Sub Model Strategi. Sub Model Strategi dirancang dengan menggunakan

metode Analytical Hierarchy Process (AHP). Pengguna dapat melakukan input hirarki dan elemen, sehingga keseluruhannya berjumlah lebih dari 250 elemen. Hirarki yang terlalu panjang atau elemen yang terlalu banyak dapat menimbulkan kejenuhan dalam proses penilaian. Untuk itu, diperlukan seleksi awal terhadap elemen-elemen penting di masing-masing hirarki yang dapat dilakukan melalui grup diskusi atau metode OWA Operator.

Sub Model Kelembagaan.
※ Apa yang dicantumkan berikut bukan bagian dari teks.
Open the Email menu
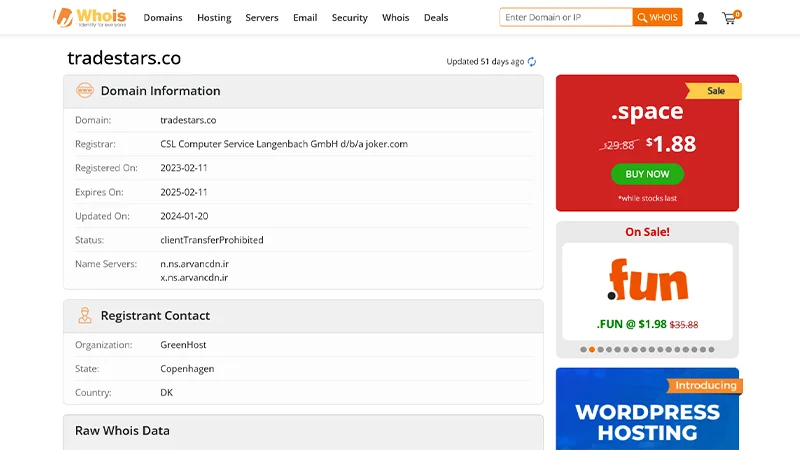The height and width of the screenshot is (450, 800). click(305, 18)
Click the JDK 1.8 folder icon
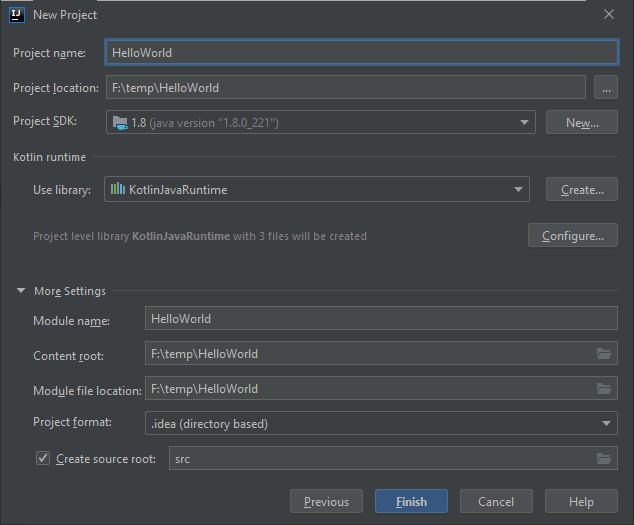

Sub Model Kelembagaan dirancang dengan

metode Intepretative Structural Modelling (ISM) dan digunakan untuk melakukan identifikasi struktur elemen (unsur) dalam sistem. Penetapan elemen yang mengacu pada rumusan Saxena dalam Eriyatno (1999) meliputi 9 elemen, tetapi pada penelitian ini hanya dikaji 5 elemen, yaitu pelaku/lembaga yang terlibat dalam pengembangan, kebutuhan dari program, kendala, tolok ukur untuk menilai pencapaian tujuan dan aktivitas yang dibutuhkan guna perencanaan tindakan. Hal

ini didasarkan pada pertimbangan rasional dan kemudahan operasional dalam pengelolaan kelembagaan yang terkait dengan industrialisasi di sektor perikanan, terutama pelaku usaha/investor dan pemerintah daerah dalam proses pengambilan keputusan berusaha dan pengembangan wilayah.

Sistem Informasi Agroindustri Perikanan Laut Provinsi Jawa Tengah. Pada bagian ini pengguna dapat memperoleh beberapa informasi

mengenai gambaran umum Provinsi Jawa Tengah dan Kabupaten/Kota yang memiliki potensi perikanan laut, produksi perikanan tangkap menurut jenis ikan dan Kabupaten/Kota, kependudukan, sarana dan prasarana, serta data lain yang terkait dengan agroindustri perikanan laut.